EXCERTO DO TEXTO:
"""

Durante 20 anos, uma mulher foi agredida pelo marido. Nunca apresentou queixa e, nas vezes em que teve de receber tratamento hospitalar, alegou que os ferimentos eram consequência de um qualquer acidente.
Na véspera de Natal, a vítima, de 48 anos, voltou a ser atacada e, temendo pela vida, refugiou-se, com os dois filhos, no posto da GNR de Paços de Ferreira, onde o agressor, de 50 anos, se dirigiu para, em frente aos militares, prometer matar a esposa. Acabou detido e colocado em prisão preventiva.
As duas décadas de casamento foram sempre violentas. O vendedor de serrim para estábulos não se ficava pelas ameaças constantes à mulher e agredia-a de forma muito regular. Chegou a partir-lhe a cana do nariz, a atirar-lhe pedras e uma torradeira à cabeça e a queimá-la com canja de galinha a ferver.
Noutras situações, tentou estrangulá-la, mas a vítima sofreu sempre em silêncio, sem denunciar os crimes às autoridades. Quando os ferimentos assim o permitiam, tratava-se em casa, calada e sozinha. Nos casos mais graves, como quando ficou queimada com a sopa, chegou a dirigir-se ao hospital, mas nunca denunciou o marido. Preferiu sempre descrever um acidente doméstico, inventado para a ocasião, e regressar a casa sem identificar o autor dos ataques.
Filho tentou defender a mãe
Na véspera de Natal, mulher, marido e o filho de 12 anos reuniram-se para o tradicional jantar e contaram com a companhia do filho mais velho, emigrante de volta à terra para celebrar as festividades. Tudo parecia correr bem, mas o empresário voltou a bater na esposa. No entanto, desta vez, contou com a oposição do filho mais velho que, para proteger a mãe, se envolveu em confrontos com o pai.

"""

QUESTÕES:
1. Responda às perguntas sobre o texto relativo ao caso de violência doméstica:
(a) Durante quantos anos foi a mulher agredida pelo marido?
(b) Onde se refugiou a vítima com os dois filhos na véspera de Natal?
(c) Que idade tem o filho mais novo do casal?
2. Dê seguimento ao texto sobre o caso de violência doméstica, escrevendo o que vem depois da última frase apresentada.

DADOS FORNECIDOS:

"""

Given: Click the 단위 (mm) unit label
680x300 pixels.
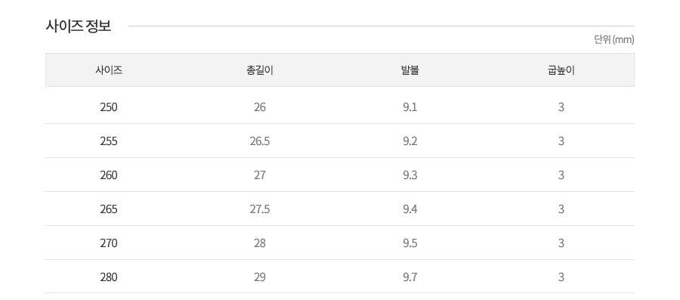Looking at the screenshot, I should tap(614, 40).
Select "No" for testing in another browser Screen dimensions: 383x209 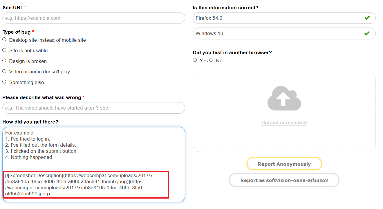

"""

RESPOSTAS:
1.
(a) Durante 20 anos.
(b) No posto da GNR de Paços de Ferreira.
(c) Tem 12 anos.

2.
Pouco habituado a ser contrariado, o homem aumentou os níveis de violência, levando toda a família a temer pela própria vida. Sem outro refúgio, mãe e os dois filhos fugiram para o posto da GNR de Paços de Ferreira, onde contaram tudo o que tinha acabado de acontecer e pediram, pela primeira vez, proteção.
Rapidamente a vítima e o filho mais novo foram colocados numa casa-abrigo, longe do empresário, mas este não desistiu de os procurar. Na manhã de Natal, o vendedor de serrim dirigiu-se ao posto da Guarda para exigir que lhe dissessem o paradeiro da família. Perante o silêncio e a recusa dos militares, garantiu-lhes que havia de assassinar a mulher. Repetiu a ameaça aos elementos do Núcleo de Investigação e Apoio a Vítimas Específicas (NIAVE) da GNR de Penafiel, entretanto chamados a intervir, e foi detido. Após ser interrogado pelo juiz de instrução criminal, foi colocado em prisão preventiva.
Pormenores
Armas apreendidas - Durante a busca feita a casa do empresário, os militares do NIAVE encontraram duas caçadeiras usadas pelo agressor. As armas, que chegaram a ser utilizadas para ameaçar a família, foram apreendidas.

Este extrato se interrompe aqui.